Shares Outstanding: Upon completion of the offering, an aggregate of 44,115,145 common shares  will be issued and outstanding (45,165,145 common shares if the Over- Allotment Option is exercised in full).
   
Use of Proceeds: The aggregate net proceeds to the Company from the offering are estimated to be approximately US$48.8 million (US$56.1 million if the Over-Allotment Option is exercised in full) after deducting the Underwriters' fee but before the expenses relating to the offering.

 

 

 

 

  The net proceeds of the Offering are expected to be used towards the development of the Matawinie Mine project and the LiB Anode Plant project, and for general working capital and corporate expense needs.
   
Listing: The common shares are listed on the NYSE and the TSXV under the symbols “NMG” and “NOU”, respectively.
   
  The TSX Venture Exchange (“TSXV”) has conditionally approved the listing  of the Offered Shares and the common shares to be issued on the exercise of the Over-Allotment Option. In addition, the Company has applied to have the Offered Shares listed on the New York Stock Exchange (“NYSE”).
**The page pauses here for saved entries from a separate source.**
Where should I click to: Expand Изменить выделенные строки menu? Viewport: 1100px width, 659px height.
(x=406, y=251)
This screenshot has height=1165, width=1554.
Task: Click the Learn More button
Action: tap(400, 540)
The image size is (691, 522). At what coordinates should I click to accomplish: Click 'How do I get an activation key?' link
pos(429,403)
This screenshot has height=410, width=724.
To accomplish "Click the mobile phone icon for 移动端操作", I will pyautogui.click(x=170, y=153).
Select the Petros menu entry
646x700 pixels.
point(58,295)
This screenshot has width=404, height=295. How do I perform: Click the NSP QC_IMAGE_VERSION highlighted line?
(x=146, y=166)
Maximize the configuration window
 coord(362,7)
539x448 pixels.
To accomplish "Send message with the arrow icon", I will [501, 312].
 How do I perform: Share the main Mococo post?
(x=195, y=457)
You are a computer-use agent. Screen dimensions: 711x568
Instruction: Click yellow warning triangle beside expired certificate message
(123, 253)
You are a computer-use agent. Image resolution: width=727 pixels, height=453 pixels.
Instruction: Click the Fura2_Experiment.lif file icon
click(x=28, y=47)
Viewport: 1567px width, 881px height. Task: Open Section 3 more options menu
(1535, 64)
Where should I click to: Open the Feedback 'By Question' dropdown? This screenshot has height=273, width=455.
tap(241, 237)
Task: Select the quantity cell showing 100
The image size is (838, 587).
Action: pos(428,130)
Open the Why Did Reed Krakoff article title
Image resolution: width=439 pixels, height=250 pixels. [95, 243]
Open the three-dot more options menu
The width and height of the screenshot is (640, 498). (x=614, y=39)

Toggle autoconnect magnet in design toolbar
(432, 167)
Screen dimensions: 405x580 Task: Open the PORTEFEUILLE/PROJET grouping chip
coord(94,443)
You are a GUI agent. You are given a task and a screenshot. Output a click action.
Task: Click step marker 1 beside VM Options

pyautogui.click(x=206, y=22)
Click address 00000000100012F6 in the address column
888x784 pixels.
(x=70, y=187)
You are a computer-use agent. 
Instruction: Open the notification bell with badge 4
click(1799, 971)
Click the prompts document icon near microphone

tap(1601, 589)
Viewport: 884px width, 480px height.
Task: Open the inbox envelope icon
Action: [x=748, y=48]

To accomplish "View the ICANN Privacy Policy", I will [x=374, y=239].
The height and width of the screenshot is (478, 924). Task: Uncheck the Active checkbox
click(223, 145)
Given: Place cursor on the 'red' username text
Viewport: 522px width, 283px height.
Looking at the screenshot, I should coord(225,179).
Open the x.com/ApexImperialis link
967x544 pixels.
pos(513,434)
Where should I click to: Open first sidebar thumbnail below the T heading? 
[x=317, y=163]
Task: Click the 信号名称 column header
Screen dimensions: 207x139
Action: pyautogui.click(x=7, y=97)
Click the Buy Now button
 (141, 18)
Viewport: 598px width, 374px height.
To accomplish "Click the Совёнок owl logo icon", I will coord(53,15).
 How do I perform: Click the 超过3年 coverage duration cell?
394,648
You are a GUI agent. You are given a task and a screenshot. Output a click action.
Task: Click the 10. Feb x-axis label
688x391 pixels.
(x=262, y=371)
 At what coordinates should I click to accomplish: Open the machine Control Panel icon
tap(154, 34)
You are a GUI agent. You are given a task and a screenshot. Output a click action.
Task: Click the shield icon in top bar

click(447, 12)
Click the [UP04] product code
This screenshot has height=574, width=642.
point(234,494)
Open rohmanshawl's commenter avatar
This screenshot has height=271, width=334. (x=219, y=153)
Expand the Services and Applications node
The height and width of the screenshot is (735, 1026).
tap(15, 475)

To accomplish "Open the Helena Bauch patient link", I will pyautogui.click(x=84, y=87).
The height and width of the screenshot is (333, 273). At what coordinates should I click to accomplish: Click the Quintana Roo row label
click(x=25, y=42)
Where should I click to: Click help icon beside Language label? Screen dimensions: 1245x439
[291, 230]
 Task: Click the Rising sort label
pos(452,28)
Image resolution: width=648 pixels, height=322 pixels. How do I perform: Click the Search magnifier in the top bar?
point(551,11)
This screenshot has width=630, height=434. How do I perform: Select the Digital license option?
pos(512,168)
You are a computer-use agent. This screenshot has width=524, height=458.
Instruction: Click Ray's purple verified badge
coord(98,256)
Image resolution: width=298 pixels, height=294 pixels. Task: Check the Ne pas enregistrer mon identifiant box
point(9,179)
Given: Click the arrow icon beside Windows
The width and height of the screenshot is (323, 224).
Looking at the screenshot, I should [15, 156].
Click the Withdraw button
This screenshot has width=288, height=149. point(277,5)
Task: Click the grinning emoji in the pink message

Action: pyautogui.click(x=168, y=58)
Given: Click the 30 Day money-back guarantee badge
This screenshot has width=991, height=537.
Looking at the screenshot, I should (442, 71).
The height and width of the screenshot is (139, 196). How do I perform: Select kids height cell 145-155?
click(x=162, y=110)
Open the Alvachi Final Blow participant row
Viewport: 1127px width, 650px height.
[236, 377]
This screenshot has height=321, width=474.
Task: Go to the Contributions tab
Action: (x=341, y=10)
Listing  will be subject to the Company fulfilling all the listing requirements of the TSXV and the NYSE.
   
Eligibility for Investment: Eligible under the usual statutes and for RRSPs, RRIFs, RESPs, RDSPs and TFSAs.
   
Underwriting Fee: 7.0% of the gross proceeds of the offering (including the Over-Allotment Option).
   
Underwriters: Evercore Group L.L.C. and BMO Nesbitt Burns Inc. are acting as joint book-running managers. B. Riley Securities, Inc. and Stifel Nicolaus Canada Inc. are also acting as joint book-running managers. Roth Capital Partners, LLC is acting as co-manager.
   
Closing: June 23, 2021 (T+3).
   
  Under Rule 15c6-1 under the Securities Exchange Act of 1934, as amended, trades in the secondary market generally are required to settle in two business days unless the parties to any such trade expressly agree otherwise. Accordingly, purchasers who wish to trade the Offered Shares on the date of pricing will be required, by virtue of the fact that the Offered Shares initially will settle in T+3, to specify an alternative settlement cycle at the time of any such trade to prevent a failed settlement. Purchasers of the Offered Shares who wish to trade the Offered Shares on the date of pricing should consult their own advisors.
   
Shareholder Participation: One of the Company’s current shareholders, Pallinghurst Graphite International Limited, has indicated that it and one of its investors collectively intend to purchase 706,666 Offered Shares in the Offering for aggregate gross proceeds to the Company of approximately US$5,300,000.
   
Private Placement: Shortly following the closing of the Offering, the Company plans to complete a non-brokered private placement of Common Shares for aggregate proceeds of up to 25% of the aggregate gross proceeds of the Offering, at a price per share which will not be less than the Offering Price for maximum gross proceeds of approximately US$13,125,000, with one of its current shareholders (the “Private Placement”). In addition, the shareholder participating in the Private Placement will have the option to purchase, at the Offering Price, such number of additional Common Shares as is equal to 15% of the initial number of Common Shares under the Private Placement in the event of the full exercise of the Over-Allotment Option under the Offering (or such lesser number of Common Shares as is proportionate to any lesser exercise of the Over-Allotment Option) . The Private Placement will be made pursuant to an exemption from Canadian prospectus requirements and the Common Shares issued pursuant thereto will be subject to restrictions on resale for a period of four months and one day from the closing of the Private Placement under applicable Canadian securities legislation. The completion of the contemplated Private Placement will be subject to certain conditions including, but not limited to, the receipt of all necessary regulatory and other approvals including the conditional approvals of the TSXV and the NYSE. Closing of the Private Placement and of the Offering are not conditional upon each other.